Exercise directions: Each line below that contains "computer" counts once; report the total and nothing more.

------------------------------------

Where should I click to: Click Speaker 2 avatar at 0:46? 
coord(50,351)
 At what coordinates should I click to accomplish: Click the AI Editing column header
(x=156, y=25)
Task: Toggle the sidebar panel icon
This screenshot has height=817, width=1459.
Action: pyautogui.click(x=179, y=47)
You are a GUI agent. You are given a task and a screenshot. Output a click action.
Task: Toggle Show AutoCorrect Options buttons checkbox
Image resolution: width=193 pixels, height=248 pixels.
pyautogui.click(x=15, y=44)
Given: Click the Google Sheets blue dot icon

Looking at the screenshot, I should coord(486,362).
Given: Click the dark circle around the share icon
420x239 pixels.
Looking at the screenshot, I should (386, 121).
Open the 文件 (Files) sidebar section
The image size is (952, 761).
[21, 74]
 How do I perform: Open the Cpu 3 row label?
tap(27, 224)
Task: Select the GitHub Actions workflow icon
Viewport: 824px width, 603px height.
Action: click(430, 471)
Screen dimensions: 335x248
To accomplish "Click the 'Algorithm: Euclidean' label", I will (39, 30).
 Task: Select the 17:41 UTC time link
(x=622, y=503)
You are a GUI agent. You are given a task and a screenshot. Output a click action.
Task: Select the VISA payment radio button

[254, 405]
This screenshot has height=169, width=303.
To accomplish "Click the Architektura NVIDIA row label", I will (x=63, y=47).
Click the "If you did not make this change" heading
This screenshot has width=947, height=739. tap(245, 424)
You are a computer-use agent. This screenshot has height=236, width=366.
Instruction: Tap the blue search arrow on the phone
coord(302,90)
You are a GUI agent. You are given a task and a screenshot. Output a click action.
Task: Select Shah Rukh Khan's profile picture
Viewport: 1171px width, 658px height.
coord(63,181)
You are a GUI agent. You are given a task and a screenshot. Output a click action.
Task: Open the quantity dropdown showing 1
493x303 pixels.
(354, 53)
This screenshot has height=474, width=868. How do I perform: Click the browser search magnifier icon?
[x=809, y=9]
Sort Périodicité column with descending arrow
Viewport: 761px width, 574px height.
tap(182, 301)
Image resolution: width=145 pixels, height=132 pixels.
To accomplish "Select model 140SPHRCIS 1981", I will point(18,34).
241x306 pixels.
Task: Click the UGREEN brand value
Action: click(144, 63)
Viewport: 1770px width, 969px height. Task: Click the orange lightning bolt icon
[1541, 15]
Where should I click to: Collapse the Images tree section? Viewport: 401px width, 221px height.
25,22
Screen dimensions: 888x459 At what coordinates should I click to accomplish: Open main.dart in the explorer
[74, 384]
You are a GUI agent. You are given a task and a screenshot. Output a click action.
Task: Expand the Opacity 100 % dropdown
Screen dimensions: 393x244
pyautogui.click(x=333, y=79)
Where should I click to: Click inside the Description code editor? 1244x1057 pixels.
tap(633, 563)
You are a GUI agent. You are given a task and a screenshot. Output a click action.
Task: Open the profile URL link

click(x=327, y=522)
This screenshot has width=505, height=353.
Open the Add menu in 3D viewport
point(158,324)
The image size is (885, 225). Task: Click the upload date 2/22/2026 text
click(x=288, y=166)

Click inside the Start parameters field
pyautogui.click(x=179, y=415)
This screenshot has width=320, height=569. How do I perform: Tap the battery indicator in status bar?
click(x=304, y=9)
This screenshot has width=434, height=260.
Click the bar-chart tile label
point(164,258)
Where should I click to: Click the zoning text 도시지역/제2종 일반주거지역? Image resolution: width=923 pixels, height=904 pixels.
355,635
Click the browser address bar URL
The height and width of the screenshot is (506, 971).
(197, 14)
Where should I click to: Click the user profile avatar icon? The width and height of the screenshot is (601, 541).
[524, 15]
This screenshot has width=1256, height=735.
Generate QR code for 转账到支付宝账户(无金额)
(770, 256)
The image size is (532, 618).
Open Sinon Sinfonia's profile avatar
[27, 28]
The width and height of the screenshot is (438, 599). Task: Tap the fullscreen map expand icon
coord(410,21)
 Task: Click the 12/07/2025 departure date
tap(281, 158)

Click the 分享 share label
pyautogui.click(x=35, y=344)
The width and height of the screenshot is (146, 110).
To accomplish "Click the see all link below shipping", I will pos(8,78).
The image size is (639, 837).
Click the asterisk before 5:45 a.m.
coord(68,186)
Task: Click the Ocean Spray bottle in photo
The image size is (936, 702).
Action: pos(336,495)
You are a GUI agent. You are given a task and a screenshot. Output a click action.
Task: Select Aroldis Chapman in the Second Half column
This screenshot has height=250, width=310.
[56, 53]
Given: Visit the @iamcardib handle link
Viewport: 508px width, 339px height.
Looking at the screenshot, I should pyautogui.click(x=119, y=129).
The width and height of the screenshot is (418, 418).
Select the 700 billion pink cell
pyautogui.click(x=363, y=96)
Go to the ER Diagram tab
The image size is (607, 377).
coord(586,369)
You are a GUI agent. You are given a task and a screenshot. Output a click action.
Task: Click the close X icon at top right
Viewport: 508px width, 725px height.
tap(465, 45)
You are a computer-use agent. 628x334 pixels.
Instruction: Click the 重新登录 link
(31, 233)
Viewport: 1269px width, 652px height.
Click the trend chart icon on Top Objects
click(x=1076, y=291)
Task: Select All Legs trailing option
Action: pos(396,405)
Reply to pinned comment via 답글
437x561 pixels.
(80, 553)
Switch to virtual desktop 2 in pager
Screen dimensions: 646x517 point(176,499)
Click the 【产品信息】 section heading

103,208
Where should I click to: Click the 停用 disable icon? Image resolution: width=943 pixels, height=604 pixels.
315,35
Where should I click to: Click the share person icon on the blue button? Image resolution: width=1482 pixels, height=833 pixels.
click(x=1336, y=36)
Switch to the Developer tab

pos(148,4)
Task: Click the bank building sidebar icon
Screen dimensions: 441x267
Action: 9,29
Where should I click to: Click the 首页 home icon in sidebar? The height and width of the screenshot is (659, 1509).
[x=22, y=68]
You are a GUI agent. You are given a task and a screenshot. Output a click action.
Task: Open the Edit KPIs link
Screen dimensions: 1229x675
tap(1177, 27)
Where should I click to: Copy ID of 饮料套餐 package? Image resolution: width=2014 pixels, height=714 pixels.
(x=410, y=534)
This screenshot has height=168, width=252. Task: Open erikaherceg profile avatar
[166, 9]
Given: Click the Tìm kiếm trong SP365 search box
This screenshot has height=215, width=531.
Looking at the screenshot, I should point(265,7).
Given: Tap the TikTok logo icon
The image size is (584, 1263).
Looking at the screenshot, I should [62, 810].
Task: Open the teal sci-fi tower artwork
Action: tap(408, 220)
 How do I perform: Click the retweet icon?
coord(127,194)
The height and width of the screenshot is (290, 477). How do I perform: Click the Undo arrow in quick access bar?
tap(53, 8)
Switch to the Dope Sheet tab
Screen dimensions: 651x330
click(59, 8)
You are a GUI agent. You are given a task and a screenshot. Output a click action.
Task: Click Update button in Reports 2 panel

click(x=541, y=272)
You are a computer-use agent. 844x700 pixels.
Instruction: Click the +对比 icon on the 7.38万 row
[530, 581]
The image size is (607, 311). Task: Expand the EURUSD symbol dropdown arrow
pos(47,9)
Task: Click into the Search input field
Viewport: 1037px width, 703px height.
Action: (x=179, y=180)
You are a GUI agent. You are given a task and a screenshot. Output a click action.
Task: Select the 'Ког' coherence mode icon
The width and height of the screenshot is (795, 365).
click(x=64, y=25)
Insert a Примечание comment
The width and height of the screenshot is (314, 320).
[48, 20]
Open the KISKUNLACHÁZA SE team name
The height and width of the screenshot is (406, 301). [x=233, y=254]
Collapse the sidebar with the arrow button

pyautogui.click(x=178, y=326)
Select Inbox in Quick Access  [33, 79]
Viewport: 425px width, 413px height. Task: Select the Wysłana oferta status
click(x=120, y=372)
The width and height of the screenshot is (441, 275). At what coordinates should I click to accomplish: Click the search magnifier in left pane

------------------------------------

Result of this exercise: 3